■ EXERCISE AIM ■
Rewrite the entries below, swapping every "dropdown" for "drop-down" and leaving all other text untouched.
··· MATERIAL PROVIDED ···
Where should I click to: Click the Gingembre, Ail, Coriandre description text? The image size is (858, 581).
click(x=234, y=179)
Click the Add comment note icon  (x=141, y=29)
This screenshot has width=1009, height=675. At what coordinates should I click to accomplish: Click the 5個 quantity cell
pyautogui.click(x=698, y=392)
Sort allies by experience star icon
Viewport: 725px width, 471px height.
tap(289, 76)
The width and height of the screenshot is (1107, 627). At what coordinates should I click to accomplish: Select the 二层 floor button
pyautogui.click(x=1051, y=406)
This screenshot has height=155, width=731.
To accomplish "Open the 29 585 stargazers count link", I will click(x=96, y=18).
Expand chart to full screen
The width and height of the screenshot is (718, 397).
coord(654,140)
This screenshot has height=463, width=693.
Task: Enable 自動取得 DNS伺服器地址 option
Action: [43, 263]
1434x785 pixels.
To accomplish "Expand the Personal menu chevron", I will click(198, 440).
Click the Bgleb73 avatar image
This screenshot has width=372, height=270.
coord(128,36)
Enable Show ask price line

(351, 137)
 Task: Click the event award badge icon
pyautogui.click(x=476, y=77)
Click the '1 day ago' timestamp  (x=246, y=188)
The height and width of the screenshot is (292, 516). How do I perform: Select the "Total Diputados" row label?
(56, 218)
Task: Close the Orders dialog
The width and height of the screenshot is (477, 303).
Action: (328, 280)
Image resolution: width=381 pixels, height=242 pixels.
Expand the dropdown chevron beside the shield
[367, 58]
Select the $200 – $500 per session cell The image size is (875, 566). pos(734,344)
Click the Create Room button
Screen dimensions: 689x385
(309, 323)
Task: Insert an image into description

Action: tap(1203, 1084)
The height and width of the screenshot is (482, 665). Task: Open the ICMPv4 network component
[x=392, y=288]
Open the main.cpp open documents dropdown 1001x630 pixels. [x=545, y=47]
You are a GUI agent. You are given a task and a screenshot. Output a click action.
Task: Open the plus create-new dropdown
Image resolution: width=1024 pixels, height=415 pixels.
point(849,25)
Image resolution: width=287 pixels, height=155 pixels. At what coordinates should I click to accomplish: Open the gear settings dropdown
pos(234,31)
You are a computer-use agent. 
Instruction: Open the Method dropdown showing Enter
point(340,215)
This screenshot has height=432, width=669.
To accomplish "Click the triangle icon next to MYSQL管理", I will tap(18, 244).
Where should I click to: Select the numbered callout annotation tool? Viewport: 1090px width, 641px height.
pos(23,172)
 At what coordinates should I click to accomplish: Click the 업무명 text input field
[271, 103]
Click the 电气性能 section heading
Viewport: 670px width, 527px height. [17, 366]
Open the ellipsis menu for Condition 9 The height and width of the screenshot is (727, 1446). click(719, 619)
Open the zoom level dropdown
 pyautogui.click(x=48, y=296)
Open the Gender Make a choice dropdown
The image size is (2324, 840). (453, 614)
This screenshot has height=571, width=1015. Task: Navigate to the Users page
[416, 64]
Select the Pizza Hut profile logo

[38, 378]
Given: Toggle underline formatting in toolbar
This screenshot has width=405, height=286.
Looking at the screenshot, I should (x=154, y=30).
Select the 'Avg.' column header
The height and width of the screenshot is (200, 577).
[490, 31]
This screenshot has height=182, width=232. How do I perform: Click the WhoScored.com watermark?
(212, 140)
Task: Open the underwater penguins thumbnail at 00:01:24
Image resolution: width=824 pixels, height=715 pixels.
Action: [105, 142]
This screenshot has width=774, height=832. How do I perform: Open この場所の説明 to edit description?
···
■ COMPLETED EXERCISE ■
Where should I click to: Click the Gingembre, Ail, Coriandre description text? The image size is (858, 581).
click(x=234, y=179)
Click the Add comment note icon  (x=141, y=29)
This screenshot has width=1009, height=675. At what coordinates should I click to accomplish: Click the 5個 quantity cell
pyautogui.click(x=698, y=392)
Sort allies by experience star icon
Viewport: 725px width, 471px height.
tap(289, 76)
The width and height of the screenshot is (1107, 627). At what coordinates should I click to accomplish: Select the 二层 floor button
pyautogui.click(x=1051, y=406)
This screenshot has height=155, width=731.
To accomplish "Open the 29 585 stargazers count link", I will click(x=96, y=18).
Expand chart to full screen
The width and height of the screenshot is (718, 397).
coord(654,140)
This screenshot has height=463, width=693.
Task: Enable 自動取得 DNS伺服器地址 option
Action: [43, 263]
1434x785 pixels.
To accomplish "Expand the Personal menu chevron", I will click(198, 440).
Click the Bgleb73 avatar image
This screenshot has width=372, height=270.
coord(128,36)
Enable Show ask price line

(351, 137)
 Task: Click the event award badge icon
pyautogui.click(x=476, y=77)
Click the '1 day ago' timestamp  (x=246, y=188)
The height and width of the screenshot is (292, 516). How do I perform: Select the "Total Diputados" row label?
(56, 218)
Task: Close the Orders dialog
The width and height of the screenshot is (477, 303).
Action: (328, 280)
Image resolution: width=381 pixels, height=242 pixels.
Expand the drop-down chevron beside the shield
[367, 58]
Select the $200 – $500 per session cell The image size is (875, 566). pos(734,344)
Click the Create Room button
Screen dimensions: 689x385
(309, 323)
Task: Insert an image into description

Action: tap(1203, 1084)
The height and width of the screenshot is (482, 665). Task: Open the ICMPv4 network component
[x=392, y=288]
Open the main.cpp open documents drop-down 1001x630 pixels. [x=545, y=47]
You are a GUI agent. You are given a task and a screenshot. Output a click action.
Task: Open the plus create-new drop-down
Image resolution: width=1024 pixels, height=415 pixels.
point(849,25)
Image resolution: width=287 pixels, height=155 pixels. At what coordinates should I click to accomplish: Open the gear settings drop-down
pos(234,31)
You are a computer-use agent. 
Instruction: Open the Method drop-down showing Enter
point(340,215)
This screenshot has height=432, width=669.
To accomplish "Click the triangle icon next to MYSQL管理", I will tap(18, 244).
Where should I click to: Select the numbered callout annotation tool? Viewport: 1090px width, 641px height.
pos(23,172)
 At what coordinates should I click to accomplish: Click the 업무명 text input field
[271, 103]
Click the 电气性能 section heading
Viewport: 670px width, 527px height. [17, 366]
Open the ellipsis menu for Condition 9 The height and width of the screenshot is (727, 1446). click(719, 619)
Open the zoom level drop-down
 pyautogui.click(x=48, y=296)
Open the Gender Make a choice drop-down
The image size is (2324, 840). (453, 614)
This screenshot has height=571, width=1015. Task: Navigate to the Users page
[416, 64]
Select the Pizza Hut profile logo

[38, 378]
Given: Toggle underline formatting in toolbar
This screenshot has width=405, height=286.
Looking at the screenshot, I should (x=154, y=30).
Select the 'Avg.' column header
The height and width of the screenshot is (200, 577).
[490, 31]
This screenshot has height=182, width=232. How do I perform: Click the WhoScored.com watermark?
(212, 140)
Task: Open the underwater penguins thumbnail at 00:01:24
Image resolution: width=824 pixels, height=715 pixels.
Action: [105, 142]
This screenshot has width=774, height=832. How do I perform: Open この場所の説明 to edit description?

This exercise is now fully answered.